Start of Task input

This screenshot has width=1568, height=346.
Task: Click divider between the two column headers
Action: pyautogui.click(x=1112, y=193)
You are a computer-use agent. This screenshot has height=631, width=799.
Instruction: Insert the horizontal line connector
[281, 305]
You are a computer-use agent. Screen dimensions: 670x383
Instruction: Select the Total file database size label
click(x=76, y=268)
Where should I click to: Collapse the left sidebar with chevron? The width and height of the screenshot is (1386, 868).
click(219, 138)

End of Task input
Start of Task input

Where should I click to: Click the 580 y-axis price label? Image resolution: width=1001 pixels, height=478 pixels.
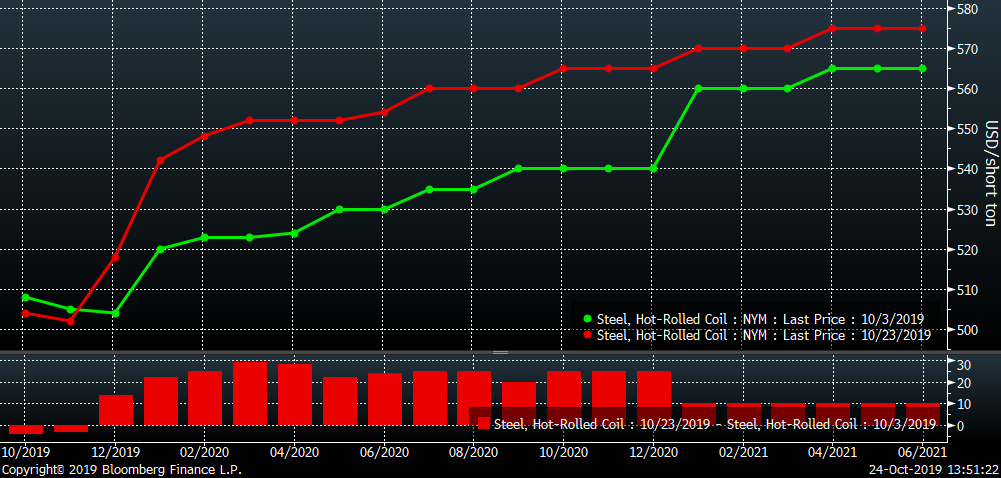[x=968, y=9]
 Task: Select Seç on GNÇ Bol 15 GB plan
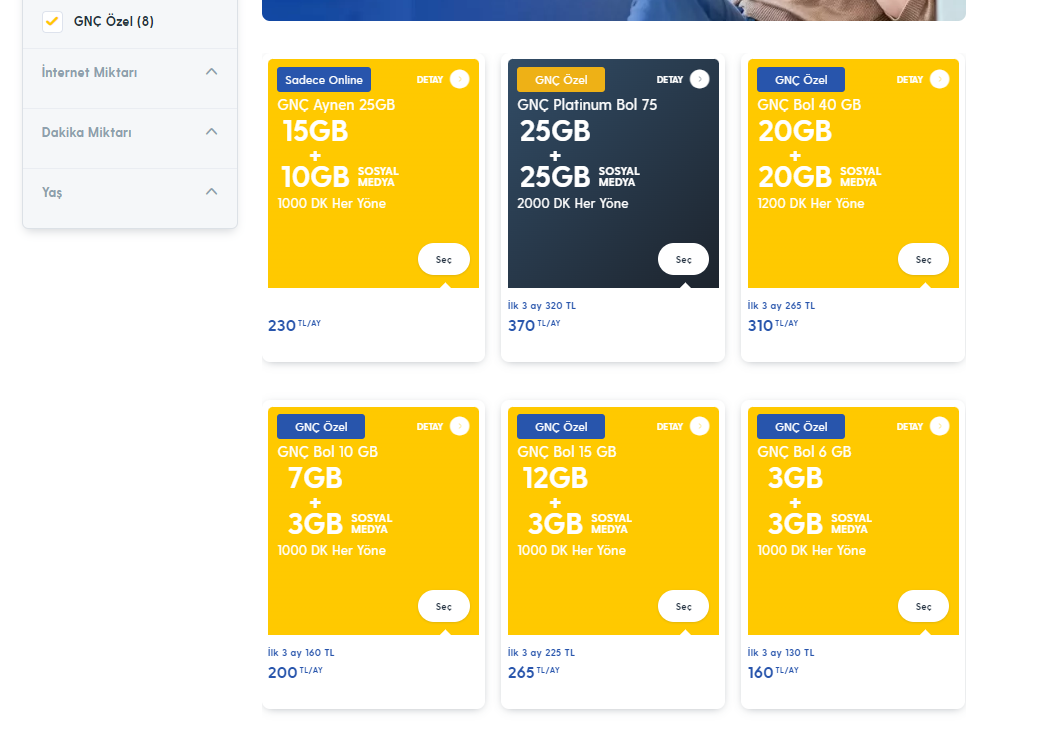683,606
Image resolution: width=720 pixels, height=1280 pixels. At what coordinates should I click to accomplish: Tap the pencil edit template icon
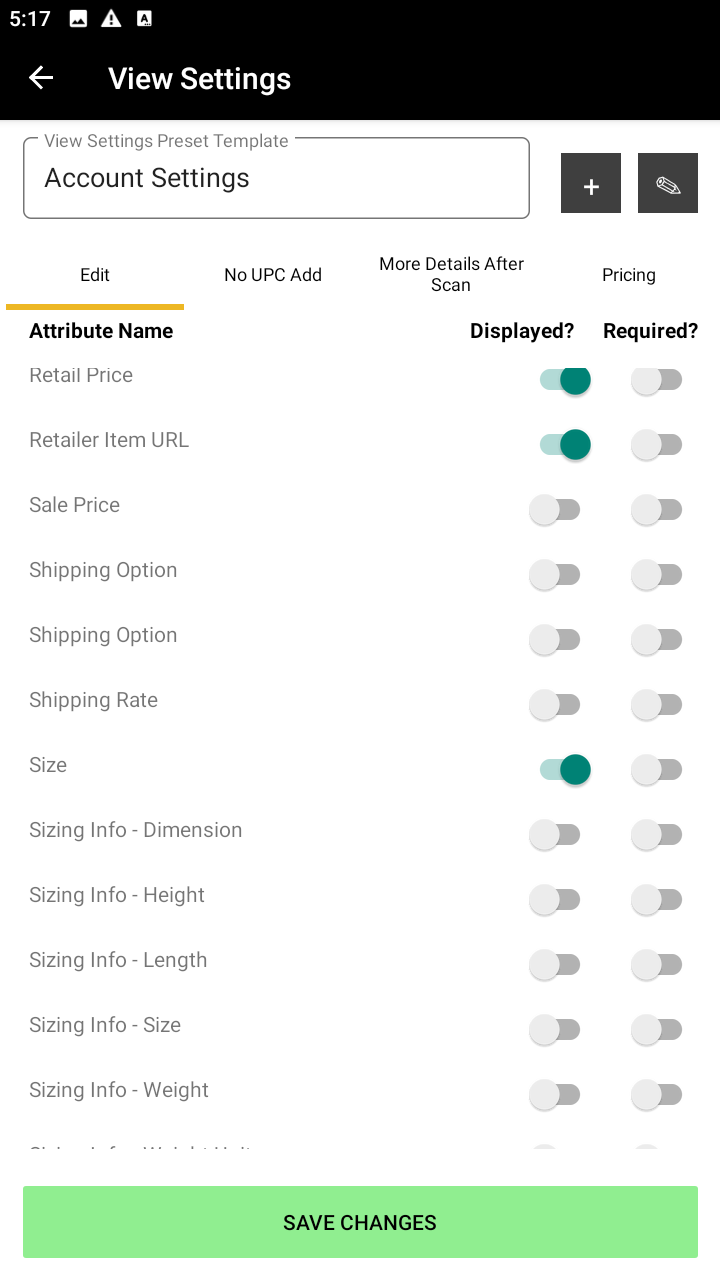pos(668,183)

End of Task input
Start of Task input

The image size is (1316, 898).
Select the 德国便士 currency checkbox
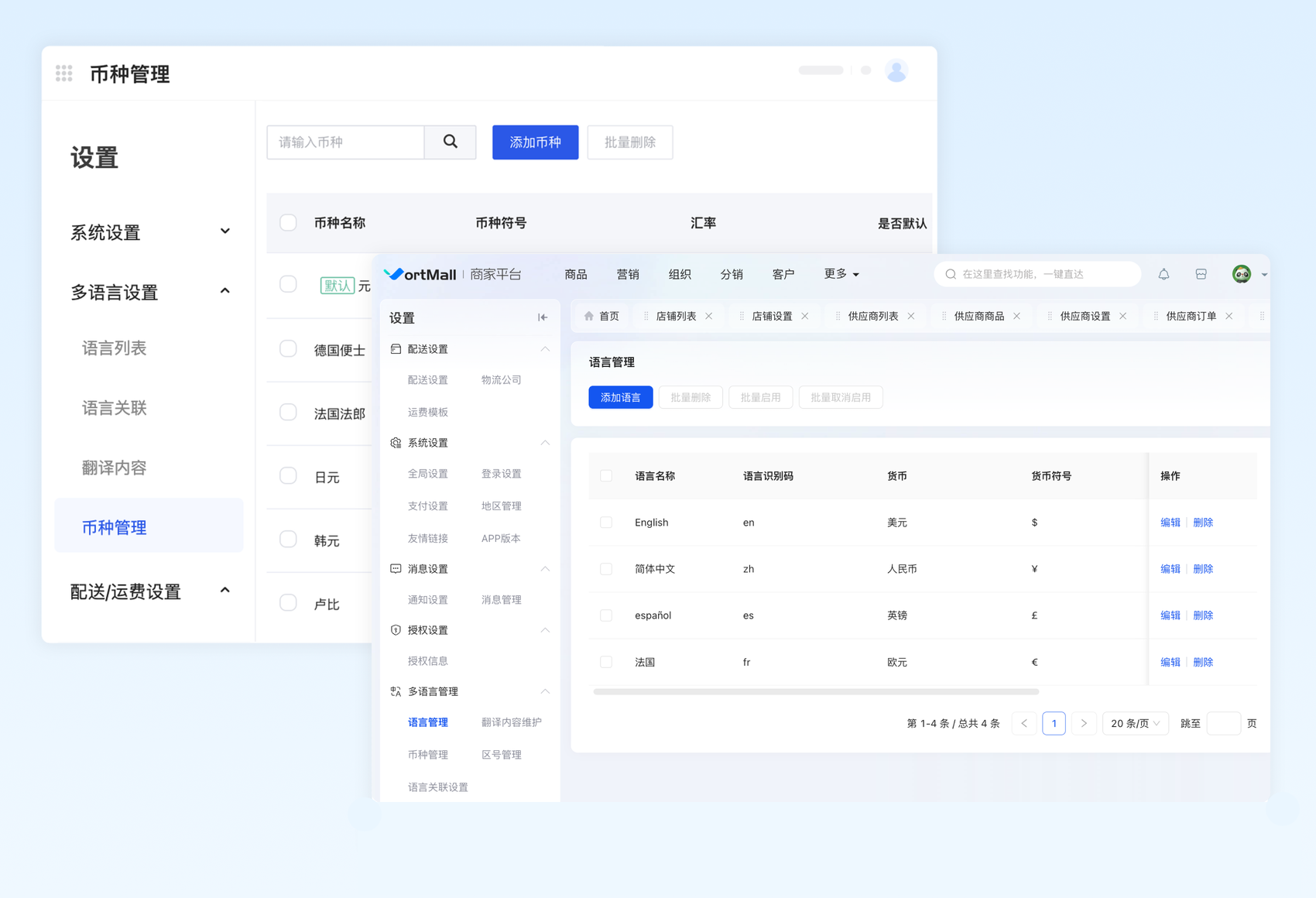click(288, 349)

End of Task input

What is needed: Above are the entries; copy out every line among them that contains the word "computer".

Final answer:
You are a computer-use agent. This screenshot has height=631, width=799.
You are a computer-use agent. Screen dimensions: 670x383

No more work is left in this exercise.